E agora? Agora, dois anos depois, a desilusão total. A eleição de Lula não
mudou o Brasil, o governo segue implementando as mesmas políticas, as
políticas do capitalismo neoliberal. Que vamos fazer, então, com a desilusão?
Escolher outro líder e esperar que resulte melhor que Lula? Formar outro
partido e esperar que seja melhor que o PT? Isto é o que há de terrível nos
governos de esquerda: quando fracassam (e sempre fracassam) parece que
não há nenhuma solução, e instala-se a depressão.
O fracasso de Lula não é simplesmente um fenômeno brasileiro. É a repetição,
no Brasil, de uma experiência mundial. Há uma palavra que ocorre uma e
outra vez na história da esquerda estadocêntrica em todo o mundo: traição. O
fato de que a traição se repita com tanta freqüência faz com que o próprio
conceito de "traição" caia no ridículo. O fracasso da esquerda não pode ser
simplesmente questão de traição, da culpa de um líder, nem da culpa de um
partido: tem que ter algo a ver com as próprias estruturas. O fato de que esta
não é simplesmente uma experiência brasileira significa que temos que ir mais
além de uma crítica de Lula ou do PT.
II
III
IV
Temos que começar outra vez desde o princípio, e o princípio é o grito, o grito
de NÃO à sociedade tal como existe, o grito de NÃO ao capitalismo. O grito é
tão óbvio no Brasil como no México: um grito de NÃO a este contraste terrível
entre um potencial humano tão exuberante e uma miséria tão espantosa. A
única forma na qual podemos viver como humanos é dizendo NÃO, gritando
NÃO.
Mas o NÃO contém um Sim, um projeto, uma projeção de outro mundo. Gritar
NÃO a este mundo é dizer que outro mundo é possível. Outro mundo é
possível porque nós podemos fazê-lo diferente. Podemos fazê-lo diferente se
lograrmos determinar nosso próprio fazer. O grito de NÃO e o projeto que
contém outro mundo implica um impulso para a autodeterminação. NÃO, vocês
não vão decidir por nós, nós mesmos vamos decidir. Reinventar a democracia
significa articular este impulso para a autodeterminação.

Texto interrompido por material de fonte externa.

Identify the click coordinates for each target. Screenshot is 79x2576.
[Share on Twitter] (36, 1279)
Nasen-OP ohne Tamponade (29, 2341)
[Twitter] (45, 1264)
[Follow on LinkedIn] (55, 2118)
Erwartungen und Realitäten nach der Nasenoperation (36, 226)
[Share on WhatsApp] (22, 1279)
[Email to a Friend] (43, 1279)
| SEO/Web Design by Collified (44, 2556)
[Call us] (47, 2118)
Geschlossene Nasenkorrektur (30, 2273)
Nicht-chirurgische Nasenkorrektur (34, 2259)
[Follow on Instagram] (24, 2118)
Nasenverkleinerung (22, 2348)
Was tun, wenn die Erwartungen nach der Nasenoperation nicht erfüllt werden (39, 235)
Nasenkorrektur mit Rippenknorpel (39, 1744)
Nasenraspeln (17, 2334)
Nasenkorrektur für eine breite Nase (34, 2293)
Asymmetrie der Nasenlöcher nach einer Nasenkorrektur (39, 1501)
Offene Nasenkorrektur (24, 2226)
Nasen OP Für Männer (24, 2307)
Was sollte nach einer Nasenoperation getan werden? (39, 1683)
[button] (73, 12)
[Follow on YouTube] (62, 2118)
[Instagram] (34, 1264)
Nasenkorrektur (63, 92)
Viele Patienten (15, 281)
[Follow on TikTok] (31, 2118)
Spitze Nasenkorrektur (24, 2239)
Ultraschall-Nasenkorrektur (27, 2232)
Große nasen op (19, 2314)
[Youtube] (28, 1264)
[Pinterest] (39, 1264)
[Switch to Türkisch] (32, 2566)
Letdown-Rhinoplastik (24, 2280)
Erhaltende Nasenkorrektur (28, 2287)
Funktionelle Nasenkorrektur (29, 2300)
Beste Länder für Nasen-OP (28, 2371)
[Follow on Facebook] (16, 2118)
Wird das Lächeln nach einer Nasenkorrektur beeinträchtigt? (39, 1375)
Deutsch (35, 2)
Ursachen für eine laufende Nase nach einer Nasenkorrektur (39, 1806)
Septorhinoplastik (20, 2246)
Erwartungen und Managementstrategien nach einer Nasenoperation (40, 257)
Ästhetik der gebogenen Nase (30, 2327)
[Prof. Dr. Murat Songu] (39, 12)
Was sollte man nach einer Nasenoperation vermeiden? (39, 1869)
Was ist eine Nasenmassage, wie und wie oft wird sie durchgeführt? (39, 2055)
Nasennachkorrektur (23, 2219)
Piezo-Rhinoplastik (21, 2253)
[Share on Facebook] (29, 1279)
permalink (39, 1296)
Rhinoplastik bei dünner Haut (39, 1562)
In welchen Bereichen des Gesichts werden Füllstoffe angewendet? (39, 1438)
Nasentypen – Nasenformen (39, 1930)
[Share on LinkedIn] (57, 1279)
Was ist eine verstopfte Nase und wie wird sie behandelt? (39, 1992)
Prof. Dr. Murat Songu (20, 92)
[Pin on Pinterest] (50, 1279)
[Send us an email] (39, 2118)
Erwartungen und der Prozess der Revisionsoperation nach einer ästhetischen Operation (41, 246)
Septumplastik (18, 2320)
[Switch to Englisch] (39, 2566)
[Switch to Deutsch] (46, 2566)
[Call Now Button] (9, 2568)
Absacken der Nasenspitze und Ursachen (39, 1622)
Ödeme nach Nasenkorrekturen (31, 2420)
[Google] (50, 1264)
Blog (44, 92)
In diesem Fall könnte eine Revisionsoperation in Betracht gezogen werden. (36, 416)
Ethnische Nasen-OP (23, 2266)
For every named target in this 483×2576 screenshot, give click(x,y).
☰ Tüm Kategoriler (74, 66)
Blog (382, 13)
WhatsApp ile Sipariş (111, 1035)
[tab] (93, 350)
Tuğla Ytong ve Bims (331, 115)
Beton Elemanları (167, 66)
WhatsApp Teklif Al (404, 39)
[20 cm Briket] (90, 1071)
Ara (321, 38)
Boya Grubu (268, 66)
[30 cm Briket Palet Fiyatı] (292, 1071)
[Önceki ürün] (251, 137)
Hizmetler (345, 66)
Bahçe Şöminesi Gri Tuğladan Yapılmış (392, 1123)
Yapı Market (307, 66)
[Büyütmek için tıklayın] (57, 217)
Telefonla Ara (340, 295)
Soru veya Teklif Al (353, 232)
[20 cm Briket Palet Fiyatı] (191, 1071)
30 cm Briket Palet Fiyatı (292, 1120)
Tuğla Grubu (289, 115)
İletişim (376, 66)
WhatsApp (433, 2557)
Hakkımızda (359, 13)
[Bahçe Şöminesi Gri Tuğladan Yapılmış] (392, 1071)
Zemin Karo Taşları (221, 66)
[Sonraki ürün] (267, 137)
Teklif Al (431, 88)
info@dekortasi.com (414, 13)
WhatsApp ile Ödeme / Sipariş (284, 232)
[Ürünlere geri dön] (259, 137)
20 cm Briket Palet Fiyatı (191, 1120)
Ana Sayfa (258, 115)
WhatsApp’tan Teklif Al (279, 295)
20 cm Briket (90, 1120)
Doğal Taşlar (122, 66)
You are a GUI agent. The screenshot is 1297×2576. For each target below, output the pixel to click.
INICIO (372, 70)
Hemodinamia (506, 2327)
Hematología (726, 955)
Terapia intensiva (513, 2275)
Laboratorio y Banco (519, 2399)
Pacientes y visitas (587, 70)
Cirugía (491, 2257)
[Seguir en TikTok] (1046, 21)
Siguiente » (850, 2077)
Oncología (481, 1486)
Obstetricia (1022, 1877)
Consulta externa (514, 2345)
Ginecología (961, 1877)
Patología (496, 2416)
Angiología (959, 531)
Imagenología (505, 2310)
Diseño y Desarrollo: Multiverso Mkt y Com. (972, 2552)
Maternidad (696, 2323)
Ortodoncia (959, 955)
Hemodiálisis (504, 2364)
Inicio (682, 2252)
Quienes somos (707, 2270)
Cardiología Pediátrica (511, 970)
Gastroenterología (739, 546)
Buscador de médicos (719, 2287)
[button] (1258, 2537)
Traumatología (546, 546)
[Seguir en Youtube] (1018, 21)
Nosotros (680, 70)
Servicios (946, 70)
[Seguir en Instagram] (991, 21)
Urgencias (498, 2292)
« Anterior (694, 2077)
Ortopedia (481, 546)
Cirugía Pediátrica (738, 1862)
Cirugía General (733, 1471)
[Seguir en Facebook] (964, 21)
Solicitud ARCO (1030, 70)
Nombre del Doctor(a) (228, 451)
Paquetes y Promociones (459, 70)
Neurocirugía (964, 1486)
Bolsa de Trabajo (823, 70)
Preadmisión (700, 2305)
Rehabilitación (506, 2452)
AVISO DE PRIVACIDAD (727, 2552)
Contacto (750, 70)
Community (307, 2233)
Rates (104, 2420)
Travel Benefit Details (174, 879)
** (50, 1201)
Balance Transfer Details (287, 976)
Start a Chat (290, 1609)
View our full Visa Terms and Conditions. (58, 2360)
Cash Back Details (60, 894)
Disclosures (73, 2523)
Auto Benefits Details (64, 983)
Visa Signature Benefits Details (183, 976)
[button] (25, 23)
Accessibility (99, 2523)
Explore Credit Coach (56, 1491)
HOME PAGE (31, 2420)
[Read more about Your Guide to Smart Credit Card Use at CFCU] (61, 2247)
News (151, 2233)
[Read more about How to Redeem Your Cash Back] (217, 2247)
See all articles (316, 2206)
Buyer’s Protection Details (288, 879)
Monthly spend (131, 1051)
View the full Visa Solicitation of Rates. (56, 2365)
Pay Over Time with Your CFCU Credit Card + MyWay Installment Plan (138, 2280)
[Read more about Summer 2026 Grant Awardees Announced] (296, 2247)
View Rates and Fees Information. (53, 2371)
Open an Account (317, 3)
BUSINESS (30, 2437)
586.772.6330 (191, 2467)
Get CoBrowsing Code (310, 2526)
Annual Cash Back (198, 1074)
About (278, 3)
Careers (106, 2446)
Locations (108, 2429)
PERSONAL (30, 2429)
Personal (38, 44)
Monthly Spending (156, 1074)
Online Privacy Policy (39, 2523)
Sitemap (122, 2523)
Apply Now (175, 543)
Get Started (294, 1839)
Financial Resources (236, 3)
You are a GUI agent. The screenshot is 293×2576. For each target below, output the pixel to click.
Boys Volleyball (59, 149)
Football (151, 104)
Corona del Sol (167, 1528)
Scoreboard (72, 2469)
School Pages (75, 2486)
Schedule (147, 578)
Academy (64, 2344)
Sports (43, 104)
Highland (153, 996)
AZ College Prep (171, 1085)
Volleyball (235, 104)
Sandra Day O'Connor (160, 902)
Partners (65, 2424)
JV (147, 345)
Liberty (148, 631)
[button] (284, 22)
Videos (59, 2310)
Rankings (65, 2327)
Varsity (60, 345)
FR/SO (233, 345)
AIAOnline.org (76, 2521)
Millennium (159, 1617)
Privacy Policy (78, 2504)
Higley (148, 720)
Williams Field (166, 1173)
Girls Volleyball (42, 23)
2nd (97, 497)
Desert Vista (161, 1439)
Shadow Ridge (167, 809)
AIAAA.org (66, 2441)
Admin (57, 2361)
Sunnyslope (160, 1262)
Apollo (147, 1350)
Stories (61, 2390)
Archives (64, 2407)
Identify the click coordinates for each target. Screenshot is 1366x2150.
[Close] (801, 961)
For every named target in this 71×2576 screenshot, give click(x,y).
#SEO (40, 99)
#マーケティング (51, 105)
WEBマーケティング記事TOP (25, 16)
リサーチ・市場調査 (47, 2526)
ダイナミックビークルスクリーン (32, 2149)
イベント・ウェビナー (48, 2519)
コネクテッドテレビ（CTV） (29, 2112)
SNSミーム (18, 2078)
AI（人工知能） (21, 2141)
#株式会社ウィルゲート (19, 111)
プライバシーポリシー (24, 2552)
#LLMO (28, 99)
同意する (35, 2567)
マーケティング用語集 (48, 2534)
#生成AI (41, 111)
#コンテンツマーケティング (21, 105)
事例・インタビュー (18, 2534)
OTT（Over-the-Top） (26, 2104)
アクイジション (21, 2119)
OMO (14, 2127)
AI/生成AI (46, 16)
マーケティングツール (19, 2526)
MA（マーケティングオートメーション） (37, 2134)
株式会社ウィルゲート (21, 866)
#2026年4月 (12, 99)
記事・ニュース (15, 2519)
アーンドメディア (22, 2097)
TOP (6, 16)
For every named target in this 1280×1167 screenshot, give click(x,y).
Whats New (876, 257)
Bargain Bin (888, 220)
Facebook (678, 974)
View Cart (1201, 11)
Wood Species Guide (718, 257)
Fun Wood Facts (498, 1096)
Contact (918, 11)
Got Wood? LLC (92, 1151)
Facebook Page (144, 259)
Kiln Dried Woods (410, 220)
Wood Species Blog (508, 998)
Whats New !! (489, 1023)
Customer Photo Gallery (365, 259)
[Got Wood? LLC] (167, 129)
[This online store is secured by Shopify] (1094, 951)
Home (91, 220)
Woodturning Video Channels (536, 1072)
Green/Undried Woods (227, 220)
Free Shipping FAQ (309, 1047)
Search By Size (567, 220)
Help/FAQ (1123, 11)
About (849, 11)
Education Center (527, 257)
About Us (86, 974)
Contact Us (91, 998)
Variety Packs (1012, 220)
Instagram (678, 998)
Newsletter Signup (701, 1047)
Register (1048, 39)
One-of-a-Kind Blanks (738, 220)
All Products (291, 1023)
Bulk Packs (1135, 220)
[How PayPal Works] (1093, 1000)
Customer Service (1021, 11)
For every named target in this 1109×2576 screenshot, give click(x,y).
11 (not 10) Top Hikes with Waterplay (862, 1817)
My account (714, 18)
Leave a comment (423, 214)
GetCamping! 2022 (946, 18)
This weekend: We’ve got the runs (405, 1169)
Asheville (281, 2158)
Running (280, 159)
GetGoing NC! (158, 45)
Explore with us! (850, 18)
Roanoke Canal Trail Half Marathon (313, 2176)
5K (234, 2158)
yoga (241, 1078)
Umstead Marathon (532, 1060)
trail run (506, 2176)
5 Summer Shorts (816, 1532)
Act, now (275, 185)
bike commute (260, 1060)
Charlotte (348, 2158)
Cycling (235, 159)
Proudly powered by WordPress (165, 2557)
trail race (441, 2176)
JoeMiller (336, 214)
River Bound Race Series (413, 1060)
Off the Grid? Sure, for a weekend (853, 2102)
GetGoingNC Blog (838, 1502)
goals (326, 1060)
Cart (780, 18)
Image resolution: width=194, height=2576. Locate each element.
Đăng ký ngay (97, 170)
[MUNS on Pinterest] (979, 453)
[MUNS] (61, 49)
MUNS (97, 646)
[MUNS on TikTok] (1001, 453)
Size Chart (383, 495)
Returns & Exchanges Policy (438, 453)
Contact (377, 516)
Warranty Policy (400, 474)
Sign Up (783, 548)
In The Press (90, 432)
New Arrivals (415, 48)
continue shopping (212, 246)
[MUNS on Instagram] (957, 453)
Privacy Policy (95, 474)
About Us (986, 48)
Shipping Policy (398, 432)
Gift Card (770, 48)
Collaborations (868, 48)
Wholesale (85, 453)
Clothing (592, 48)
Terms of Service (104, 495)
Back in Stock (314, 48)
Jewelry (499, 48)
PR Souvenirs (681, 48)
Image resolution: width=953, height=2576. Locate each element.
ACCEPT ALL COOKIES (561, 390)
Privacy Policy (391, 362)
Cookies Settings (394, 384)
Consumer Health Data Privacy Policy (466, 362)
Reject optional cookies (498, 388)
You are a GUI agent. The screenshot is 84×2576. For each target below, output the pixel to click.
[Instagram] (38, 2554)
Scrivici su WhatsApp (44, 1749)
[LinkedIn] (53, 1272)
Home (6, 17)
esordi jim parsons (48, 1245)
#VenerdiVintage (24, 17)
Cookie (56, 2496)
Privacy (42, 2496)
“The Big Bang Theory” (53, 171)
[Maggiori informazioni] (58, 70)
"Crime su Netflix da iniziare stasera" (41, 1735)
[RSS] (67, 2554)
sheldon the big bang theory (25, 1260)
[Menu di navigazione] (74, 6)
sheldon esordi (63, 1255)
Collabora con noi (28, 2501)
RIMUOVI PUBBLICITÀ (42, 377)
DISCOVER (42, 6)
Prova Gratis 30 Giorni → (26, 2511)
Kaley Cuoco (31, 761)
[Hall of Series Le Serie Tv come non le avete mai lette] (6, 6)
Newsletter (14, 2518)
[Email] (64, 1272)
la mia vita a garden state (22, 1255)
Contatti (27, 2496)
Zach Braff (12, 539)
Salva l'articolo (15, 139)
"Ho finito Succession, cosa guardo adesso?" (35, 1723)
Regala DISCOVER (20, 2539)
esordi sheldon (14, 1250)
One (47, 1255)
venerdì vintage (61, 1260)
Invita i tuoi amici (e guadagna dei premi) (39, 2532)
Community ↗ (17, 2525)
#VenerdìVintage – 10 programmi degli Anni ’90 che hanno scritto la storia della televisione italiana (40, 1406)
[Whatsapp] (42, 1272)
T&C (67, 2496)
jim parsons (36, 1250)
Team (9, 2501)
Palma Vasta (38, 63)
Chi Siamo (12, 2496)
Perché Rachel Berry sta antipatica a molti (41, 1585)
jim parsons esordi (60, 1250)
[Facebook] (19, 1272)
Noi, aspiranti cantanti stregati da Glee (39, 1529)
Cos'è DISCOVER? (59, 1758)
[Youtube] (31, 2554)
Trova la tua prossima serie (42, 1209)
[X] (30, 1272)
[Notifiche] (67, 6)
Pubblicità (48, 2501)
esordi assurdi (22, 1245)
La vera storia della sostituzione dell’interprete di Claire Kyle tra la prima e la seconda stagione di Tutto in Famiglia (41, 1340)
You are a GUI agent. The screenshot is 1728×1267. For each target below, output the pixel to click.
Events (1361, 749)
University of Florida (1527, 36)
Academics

Que fazer, então, com nossa desilusão? Em todo o mundo existe o mesmo
desencanto, uma crise de confiança no Estado e na possibilidade de conseguir
mudanças através da democracia representativa, uma crise de confiança nos
partidos políticos. A pergunta para nós é como reagimos a esta crise. Dizemos
"vamos lutar por um Estado justo, com uma democracia representativa
genuína, e vamos fundar um partido político novo e honesto, que realmente
representa os interesses de seus membros", ou dizemos simplesmente "NÃO
ao Estado, NÃO à democracia representativa, NÃO aos partido políticos"?